→ What needs to be done
Without changing a word, return the listing below, minus its images.

→ Task material
....................

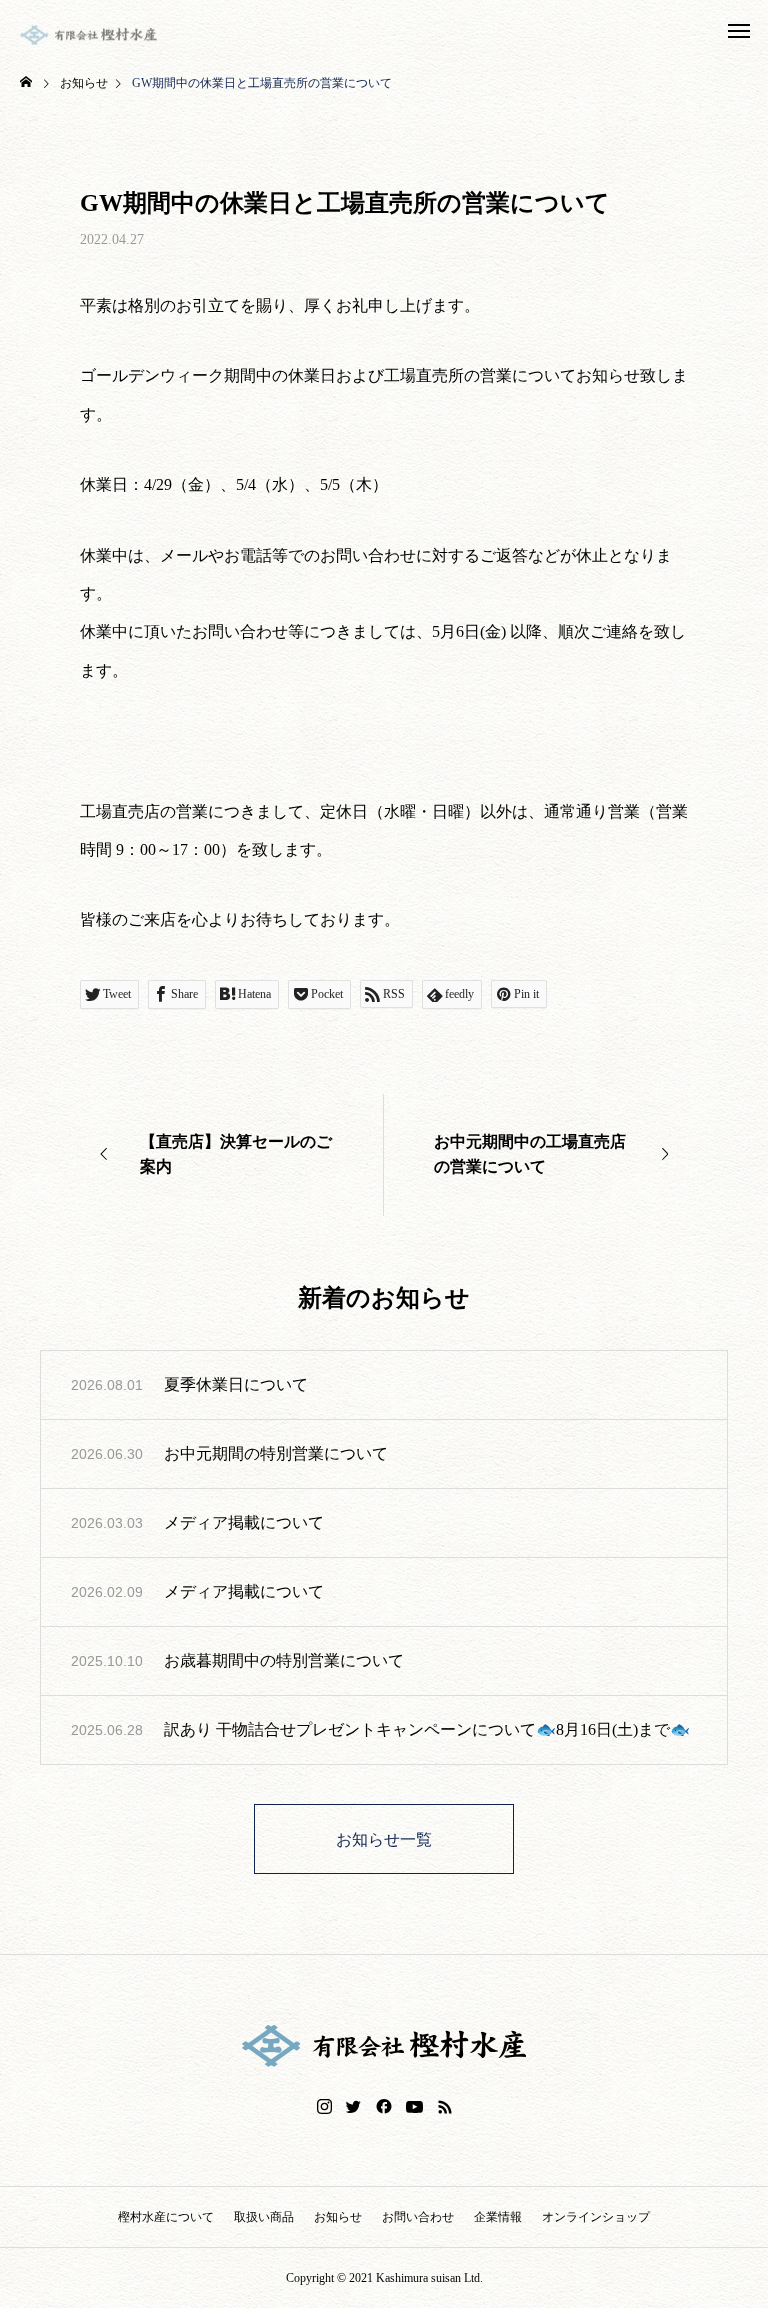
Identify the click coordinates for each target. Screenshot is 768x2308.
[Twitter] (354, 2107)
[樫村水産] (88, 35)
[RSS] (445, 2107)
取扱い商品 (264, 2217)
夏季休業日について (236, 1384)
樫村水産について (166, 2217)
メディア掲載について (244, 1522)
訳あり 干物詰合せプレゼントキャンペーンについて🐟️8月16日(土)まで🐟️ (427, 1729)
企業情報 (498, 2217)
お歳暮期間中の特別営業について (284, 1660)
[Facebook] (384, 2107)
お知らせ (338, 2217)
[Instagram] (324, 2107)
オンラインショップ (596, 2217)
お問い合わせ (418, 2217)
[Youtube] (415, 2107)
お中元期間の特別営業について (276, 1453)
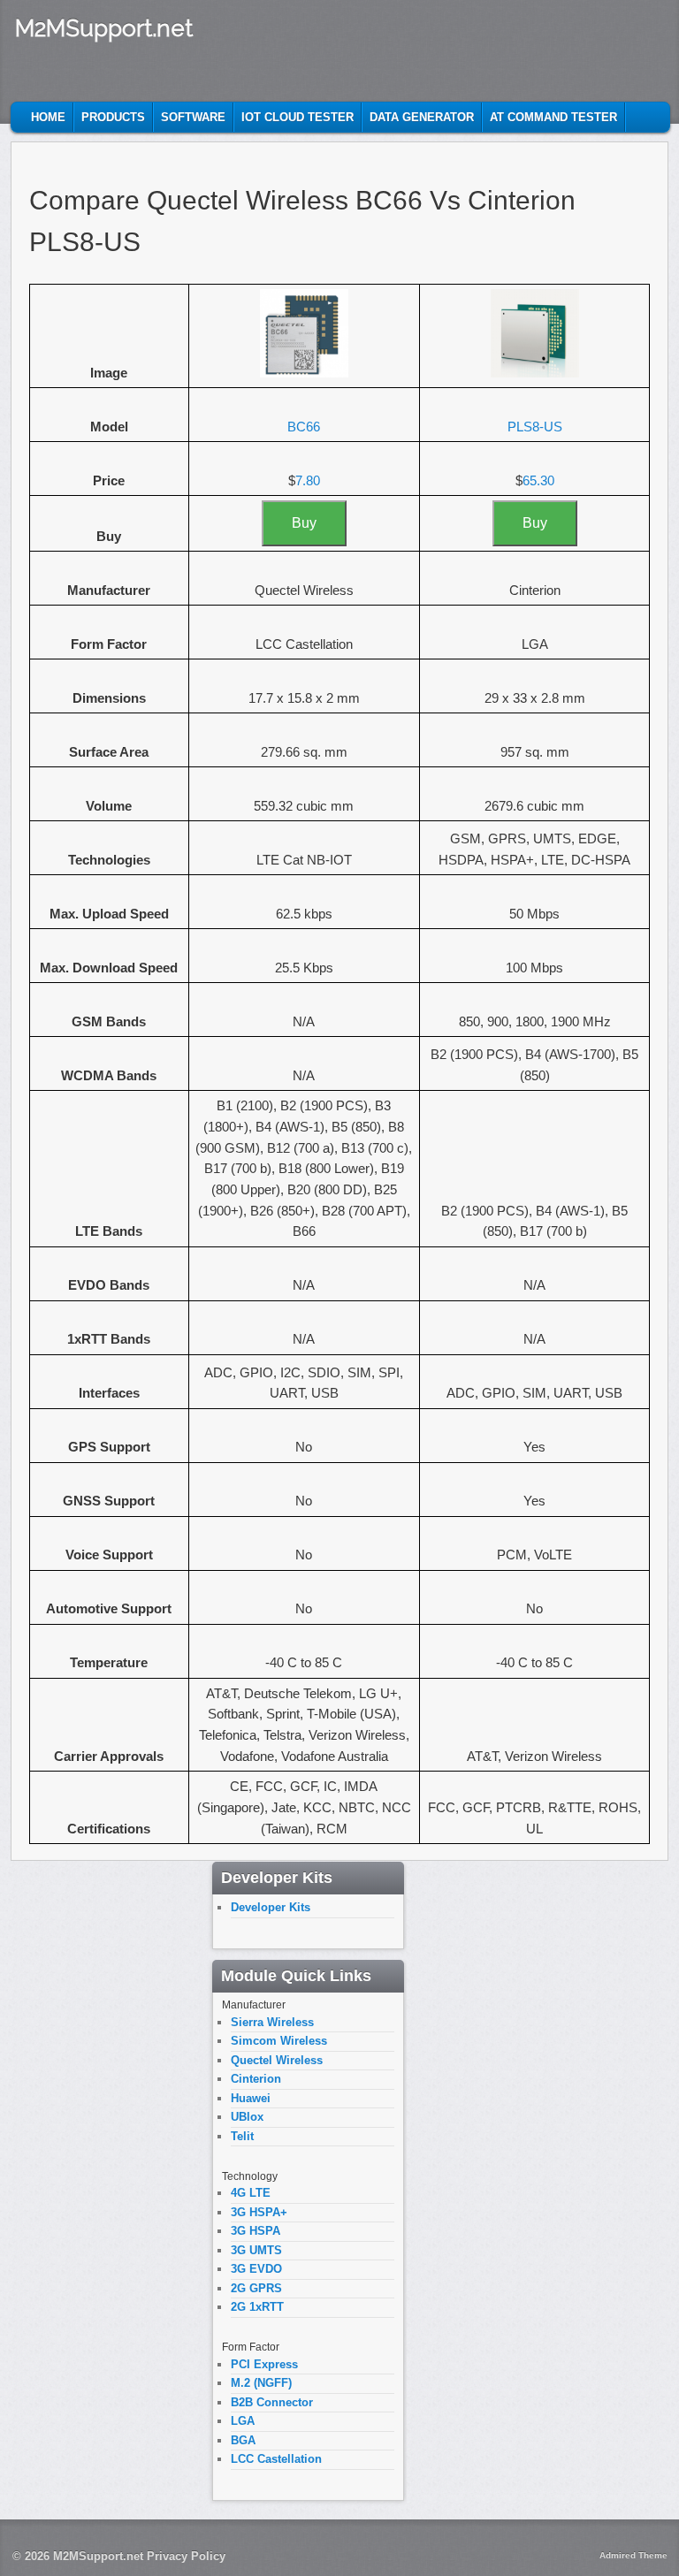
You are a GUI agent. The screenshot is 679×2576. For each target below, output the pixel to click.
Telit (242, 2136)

....................

→ Exercise answer
Identify the click coordinates for each target. Screenshot is 768x2308.
[Twitter] (354, 2107)
[樫村水産] (88, 35)
[RSS] (445, 2107)
取扱い商品 (264, 2217)
夏季休業日について (236, 1384)
樫村水産について (166, 2217)
メディア掲載について (244, 1522)
訳あり 干物詰合せプレゼントキャンペーンについて🐟️8月16日(土)まで🐟️ (427, 1729)
企業情報 (498, 2217)
お歳暮期間中の特別営業について (284, 1660)
[Facebook] (384, 2107)
お知らせ (338, 2217)
[Instagram] (324, 2107)
オンラインショップ (596, 2217)
お問い合わせ (418, 2217)
[Youtube] (415, 2107)
お中元期間の特別営業について (276, 1453)
You are a GUI agent. The screenshot is 679×2576. For each target below, output the pixel to click.
Telit (242, 2136)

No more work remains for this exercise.